South African-born American particle physicist and president-emeritus of the OIST

Jonathan Manne Dorfan (born October 10, 1947) is a particle physicist and the President-Emeritus of the Okinawa Institute of Science and Technology, Graduate University. He is a former director of the Stanford Linear Accelerator Center (1999–2007; SLAC). In 2010 he joined the Okinawa Institute of Science and Technology as President. In 2017 he was awarded Japan's Order of the Rising Sun.

== Education and career ==
He received his B.Sc. at the University of Cape Town in South Africa in 1969 and his Ph.D. from the University of California, Irvine in 1976. Thereafter he worked on various projects at the Stanford Linear Accelerator Center (SLAC) including the Mark II detector and BaBar experiment before becoming director in 1999.

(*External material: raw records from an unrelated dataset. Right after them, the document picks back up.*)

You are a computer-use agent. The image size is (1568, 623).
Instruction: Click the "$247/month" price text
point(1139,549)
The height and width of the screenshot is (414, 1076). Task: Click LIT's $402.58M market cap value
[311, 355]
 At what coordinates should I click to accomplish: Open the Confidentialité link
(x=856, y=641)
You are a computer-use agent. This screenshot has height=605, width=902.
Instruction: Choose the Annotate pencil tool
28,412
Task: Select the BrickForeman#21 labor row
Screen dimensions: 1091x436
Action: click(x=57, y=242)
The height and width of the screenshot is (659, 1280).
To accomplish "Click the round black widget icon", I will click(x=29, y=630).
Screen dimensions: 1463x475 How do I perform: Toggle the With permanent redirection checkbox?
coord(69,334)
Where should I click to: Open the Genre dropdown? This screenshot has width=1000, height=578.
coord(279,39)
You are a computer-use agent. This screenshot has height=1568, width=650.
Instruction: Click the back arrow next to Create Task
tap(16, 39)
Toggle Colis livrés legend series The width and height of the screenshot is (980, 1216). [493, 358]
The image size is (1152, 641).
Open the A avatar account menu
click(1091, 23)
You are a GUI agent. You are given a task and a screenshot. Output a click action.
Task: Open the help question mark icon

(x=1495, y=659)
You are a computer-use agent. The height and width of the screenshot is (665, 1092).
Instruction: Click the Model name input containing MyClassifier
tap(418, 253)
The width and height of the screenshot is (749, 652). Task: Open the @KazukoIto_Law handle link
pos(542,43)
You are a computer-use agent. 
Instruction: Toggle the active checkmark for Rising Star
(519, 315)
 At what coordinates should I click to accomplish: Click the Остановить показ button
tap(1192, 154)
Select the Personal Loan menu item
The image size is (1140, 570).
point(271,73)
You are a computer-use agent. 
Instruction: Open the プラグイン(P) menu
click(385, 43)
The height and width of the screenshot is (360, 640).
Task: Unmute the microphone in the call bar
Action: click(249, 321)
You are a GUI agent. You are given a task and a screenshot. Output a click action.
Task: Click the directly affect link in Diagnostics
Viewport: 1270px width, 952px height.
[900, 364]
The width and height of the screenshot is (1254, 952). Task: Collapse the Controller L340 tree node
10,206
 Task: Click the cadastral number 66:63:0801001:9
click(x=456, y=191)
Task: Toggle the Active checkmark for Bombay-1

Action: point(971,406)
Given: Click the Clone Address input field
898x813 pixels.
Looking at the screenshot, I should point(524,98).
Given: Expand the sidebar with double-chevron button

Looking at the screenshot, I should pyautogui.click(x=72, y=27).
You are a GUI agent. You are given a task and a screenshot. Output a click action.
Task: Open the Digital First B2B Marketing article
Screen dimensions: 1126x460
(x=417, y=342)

Dorfan was named president-elect of the Okinawa Institute of Science and Technology (OIST) Graduate University in Okinawa, Japan in 2010, and he became president of the new university in November 2011. He has been credited with significantly expanding the faculty of the university, especially in the physical sciences.

== Advisory boards ==
He has served on numerous advisory boards, including:
- Graduate School of the Institute of Science and Technology Austria (2019)
- High Energy Physics Advisory Panel of the U.S. Department of Energy (1991-1994)
- Scientific Advisory Board of the Max Planck Institute for Physics (2000–present)
- International Committee for Future Accelerators, a working group of the International Union of Pure and Applied Physics (2003–2005)
- Board of Governors for the Weizmann Institute of Science (2005–present)
- Accelerator Advisory Panel of the International Linear Collider Global Design Effort (2007-2010)
- Machine Advisory Committee for Italy's SuperB Project (2008–present)
- Advisory Board of the John Adams Institute for Accelerator Science, Oxford University (2009-2010)
- Board of Governors and Board of Councillors of the Okinawa Institute of Science and Technology (2010–present)

== Awards ==
In 2008 he was awarded an honorary DSc from the University of Cape Town and in 2009 Technische Universität Dresden awarded him an honorary doctorate.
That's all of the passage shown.